Open kamae opened 5 years ago
I guess your image data is grayscale with shape (512,512) or (512,512,1). I always used RGB images (e.g. shape (512,512,3)) and hard coded the channel means for compatibility with caffe models.
Markus
Thank you again for your kind assistance.
I was not loading images to predict. I want to use the ones in ssd_detectors-master\data\images They are boys.jpg, cafr_cat.jpg, fish-bike.jpg.
Or those in ssd_detectors-master\images
I didn’t know how to load them in “Predict” section before the following code _, inputs, images, data = gt_util.sample_random_batch(batch_size=32, input_size=model.image_size)
How can I link to those images directory?
Tune Kamae
Okay, what you are looking for is probably in SL_predict.ipynb
under 'Real world images', but with SSD Model and PriorUtility
.
For training with your own dataset, you should write a custom parser (GTUtility
), like it is done in data_voc.py
.
Markus
Thank you for the email.
I am running SSD_predict.ipynb to test its prediction power.
I don’t know yet how to upload images to the “Predict” section of the notebook.
Tune Kamae
import numpy as np
import matplotlib.pyplot as plt
import os
import glob
import cv2
from ssd_model import SSD300, SSD512
from ssd_utils import PriorUtil
from ssd_data import preprocess
from utils.model import load_weights
%matplotlib inline
# MS COCO
from data_coco import GTUtility
gt_util = GTUtility('./data/COCO/', validation=True)
# SDD512
model = SSD512(num_classes=gt_util.num_classes)
weights_path = './models/ssd512_coco_weights_fixed.hdf5'; confidence_threshold = 0.7
load_weights(model, weights_path)
prior_util = PriorUtil(model)
# predict
inputs = []
images = []
img_paths = glob.glob('./data/images/*.jpg')
for img_path in img_paths:
img = cv2.imread(img_path)
inputs.append(preprocess(img, model.image_size))
h, w = model.image_size
img = cv2.resize(img, (w,h), cv2.INTER_LINEAR).astype('float32')

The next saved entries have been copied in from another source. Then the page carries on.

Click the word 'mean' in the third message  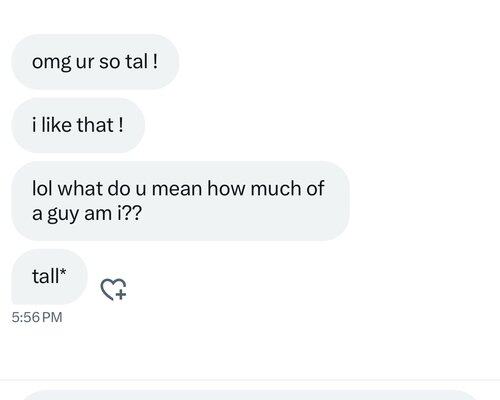tap(177, 189)
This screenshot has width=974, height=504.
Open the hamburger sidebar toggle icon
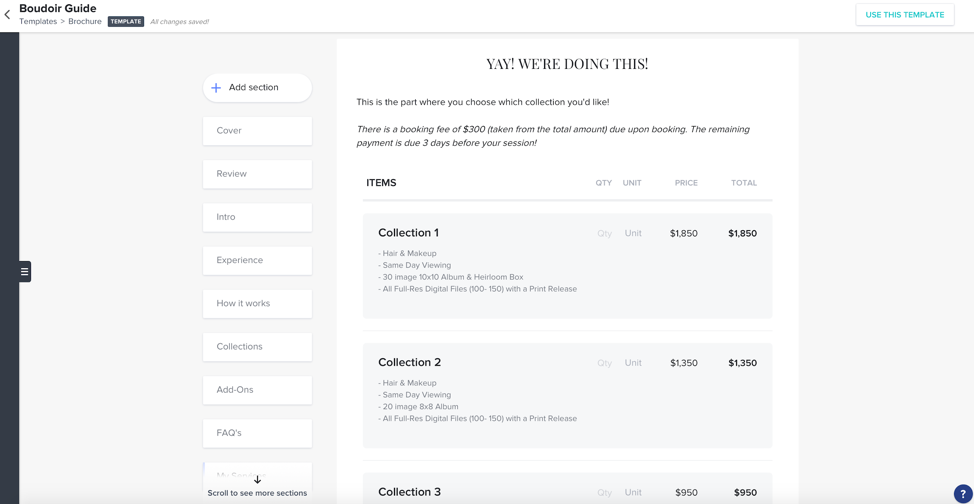(25, 272)
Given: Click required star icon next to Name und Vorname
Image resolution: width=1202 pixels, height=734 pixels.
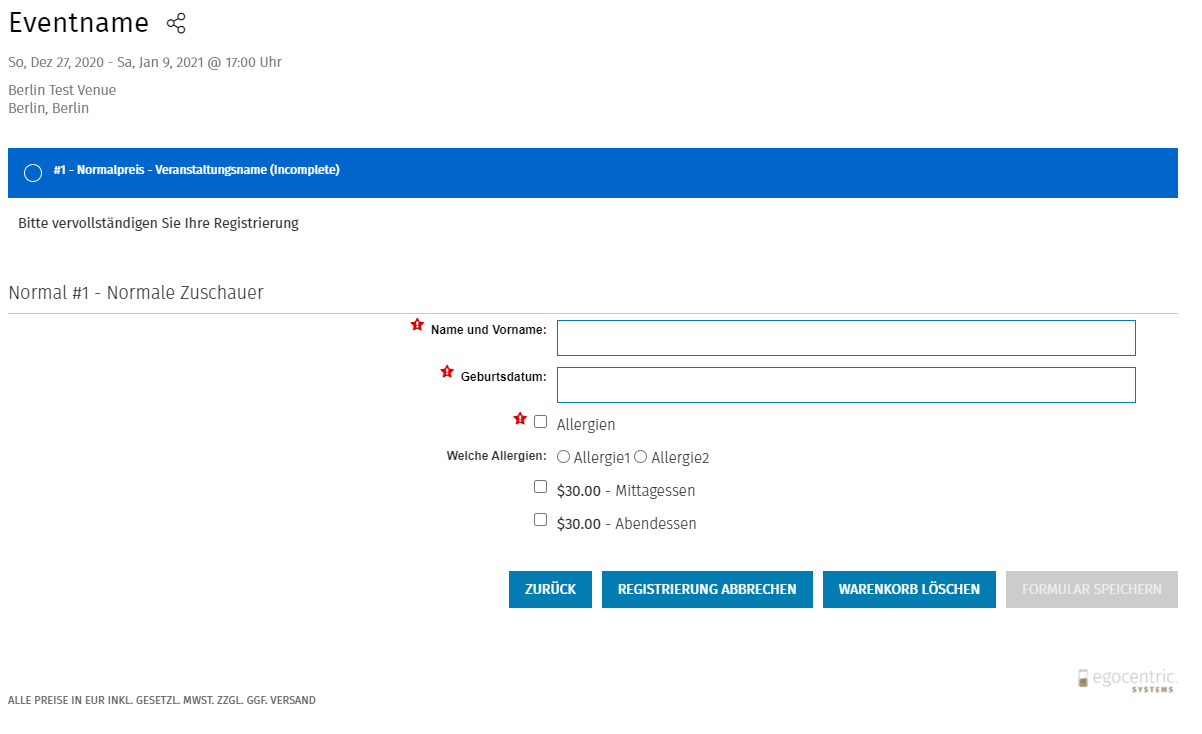Looking at the screenshot, I should point(418,325).
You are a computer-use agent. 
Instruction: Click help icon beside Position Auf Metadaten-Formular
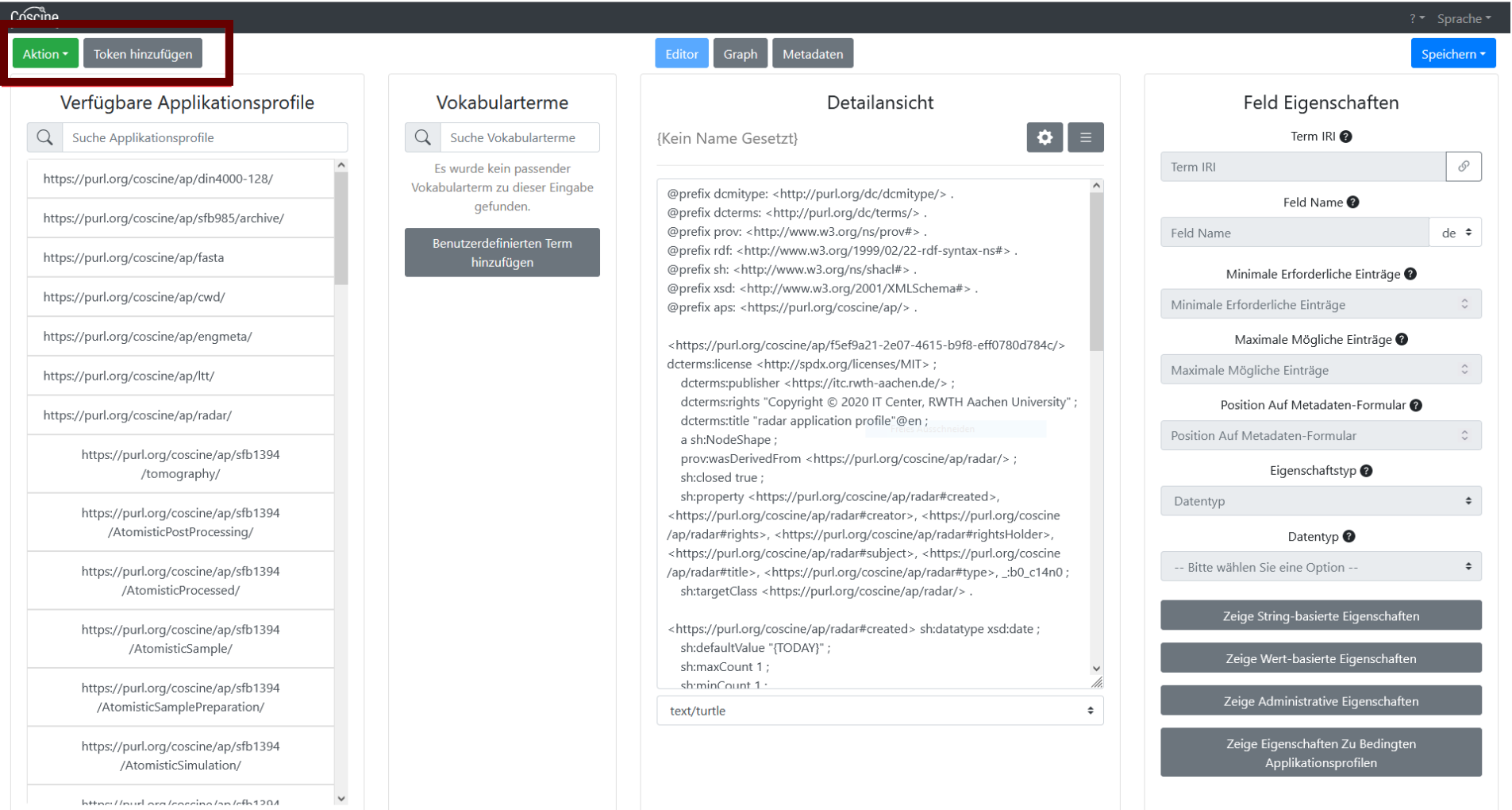pos(1415,405)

img = img[:, :, (2,1,0)] # BGR to RGB
img /= 255
images.append(img)
inputs = np.asarray(inputs)
preds = model.predict(inputs, batch_size=1, verbose=1)

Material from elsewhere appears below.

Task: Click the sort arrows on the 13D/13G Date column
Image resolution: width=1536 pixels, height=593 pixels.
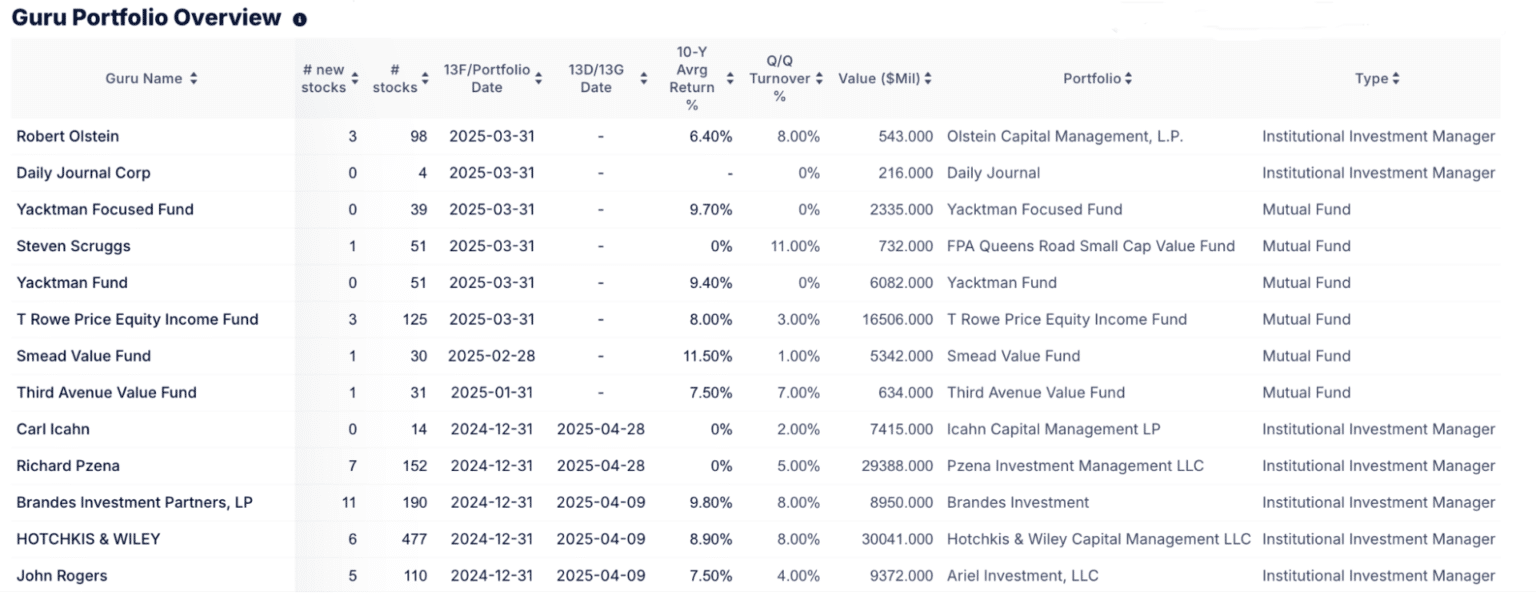Action: click(644, 78)
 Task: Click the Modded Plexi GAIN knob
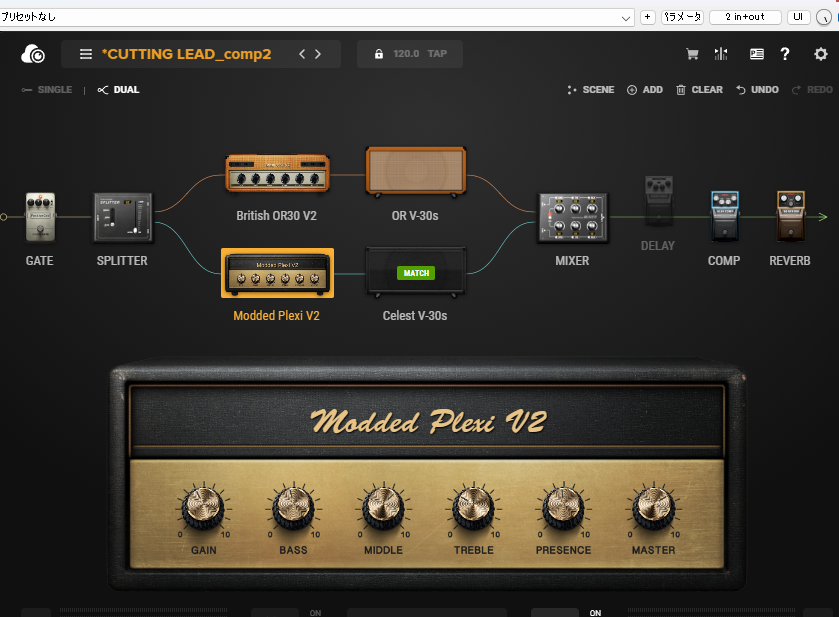pos(203,508)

for i in range(len(images)):
print(img_paths[i])
plt.figure(figsize=[8]*2, frameon=True)
plt.imshow(images[i])
res = prior_util.decode(preds[i], confidence_threshold=0.5)

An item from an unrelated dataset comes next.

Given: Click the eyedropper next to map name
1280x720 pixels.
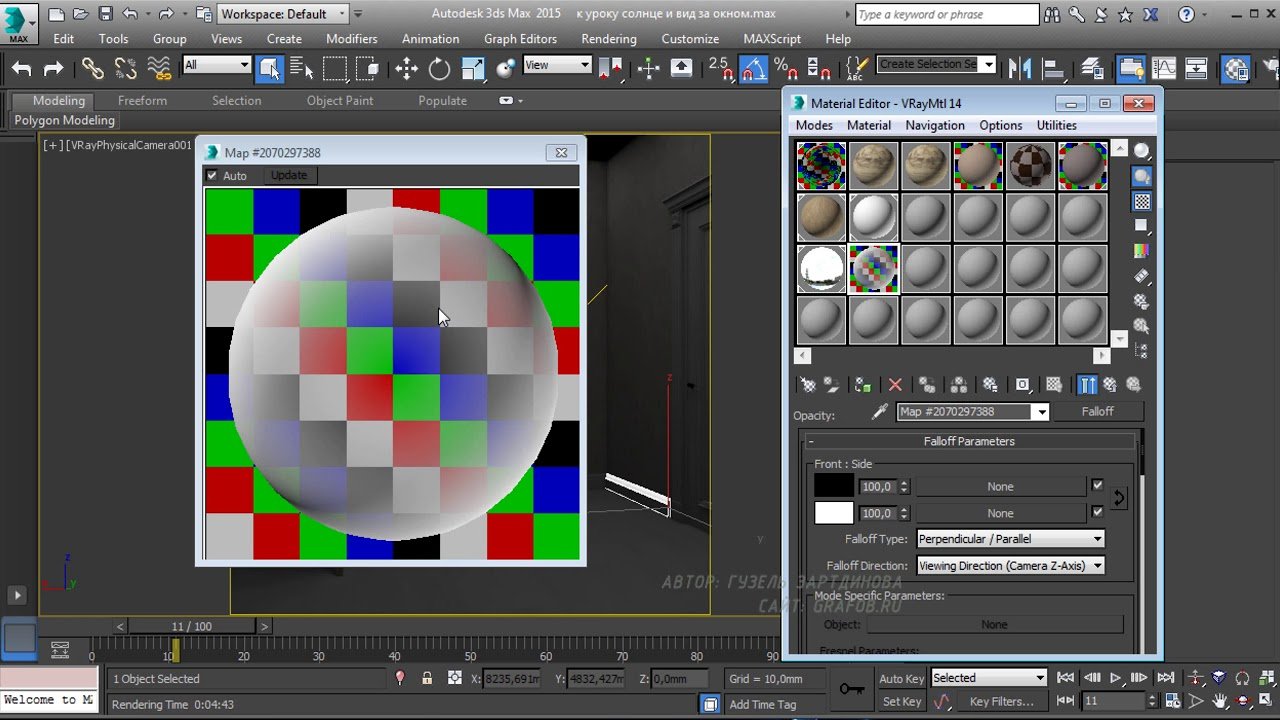Looking at the screenshot, I should 880,412.
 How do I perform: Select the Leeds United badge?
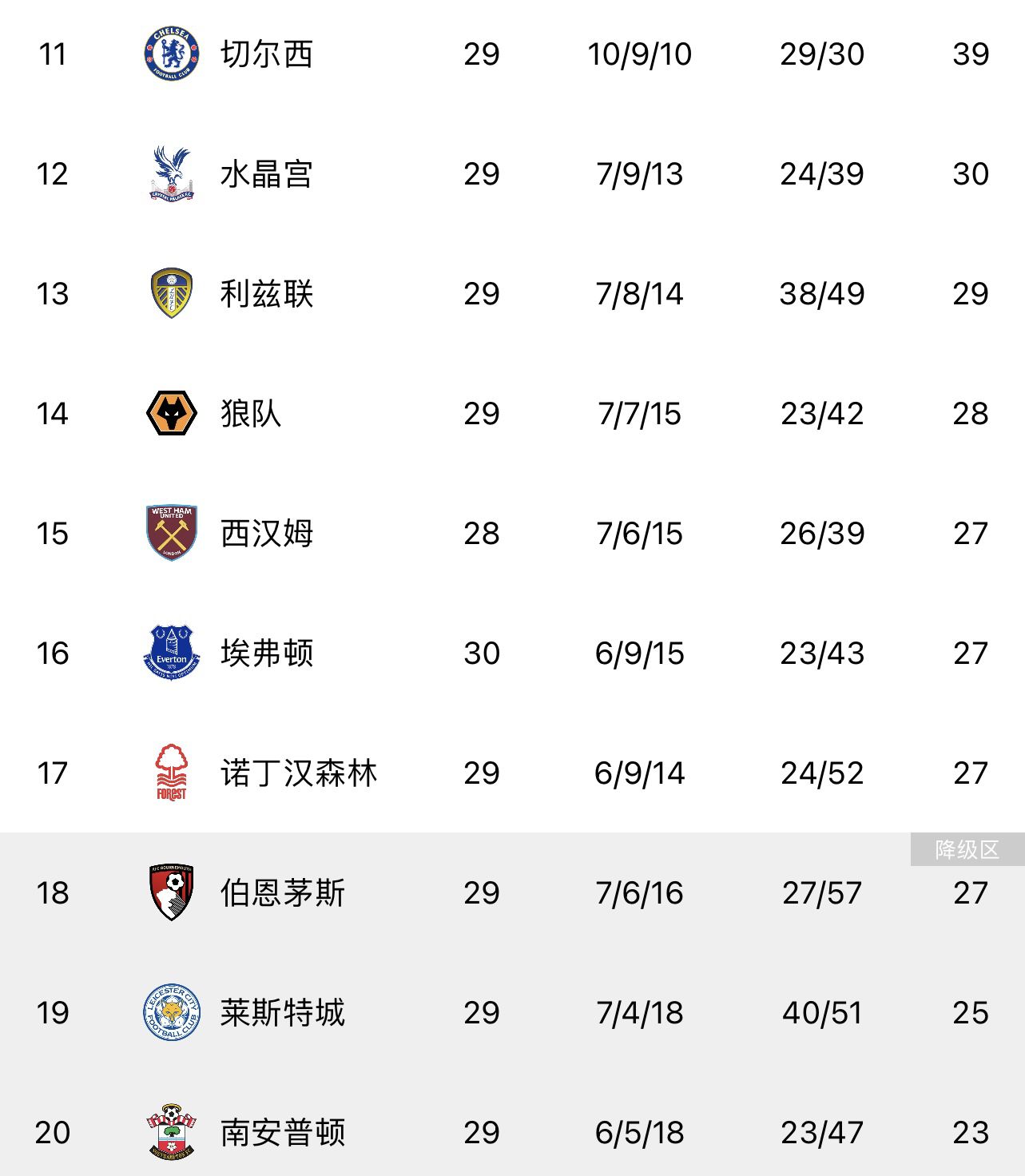pyautogui.click(x=171, y=293)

prior_util.plot_results(res, classes=gt_util.classes)
plt.axis('off')
plt.show()
The converted caffe models may require fine tuning and the threshold was chosen more or less ad hoc.
Markus
Thank you for the advice.
I copied “Real World Images” and managed to run almost to end. What I could figure out is where data[i] in prior_util.plot_results(res, classes=gt_util.classes, show_labels=True, gt_data=data[i])
data[i] probably has the bounding boxes etc.
Tune Kamae
prior_util.plot_results(res, classes=gt_util.classes, show_labels=True)
Markus
Millions of thanks! Yes the program ran through and recognized objects!
I will try to follow other notebooks too.
Your End-to-End samples are so valuable!
Regards,
Tune Kamae
Markus and collaborators
Did someone write SSD-MobileNetV2 structure in keras?
I am trying to train COCO 2017 dataset on SSD-MobileNetV2.
Appreciate any advice or instructions,
Tune Kamae
I tried MobileNet V1, but I'm not sure if it is working...
from keras.models import Model
from keras.applications import MobileNet
from keras.layers import Activation
from keras.layers import Conv2D
from keras.layers import SeparableConv2D
from keras.layers import BatchNormalization
def ssd300_mobilenet_body(x):
source_layers = []
mobilenet = MobileNet(input_shape=(224,224,3), include_top=False, weights='imagenet')
x = Model(inputs=mobilenet.input, outputs=mobilenet.get_layer('conv_dw_11_relu').output)(x)
x = Conv2D(512, (1, 1), padding='same', name='conv11')(x)
x = BatchNormalization(name='bn11')(x)
x = Activation('relu')(x)
source_layers.append(x)
x = SeparableConv2D(512, (3, 3),strides=(2, 2), padding='same', name='conv12dw')(x)
x = BatchNormalization(name='bn12dw')(x)
x = Activation('relu')(x)
x = Conv2D(1024, (1, 1), padding='same', name='conv12')(x)
x = BatchNormalization(name='bn12')(x)
x = Activation('relu')(x)
x = SeparableConv2D(1024, (3, 3), padding='same',name='conv13dw')(x)
x = BatchNormalization(name='bn13dw')(x)
x = Activation('relu')(x)
x = Conv2D(1024, (1, 1), padding='same', name='conv13')(x)
x = BatchNormalization(name='bn13')(x)
x = Activation('relu')(x)
source_layers.append(x)
x = Conv2D(256, (1, 1), padding='same', name='conv14_1')(x)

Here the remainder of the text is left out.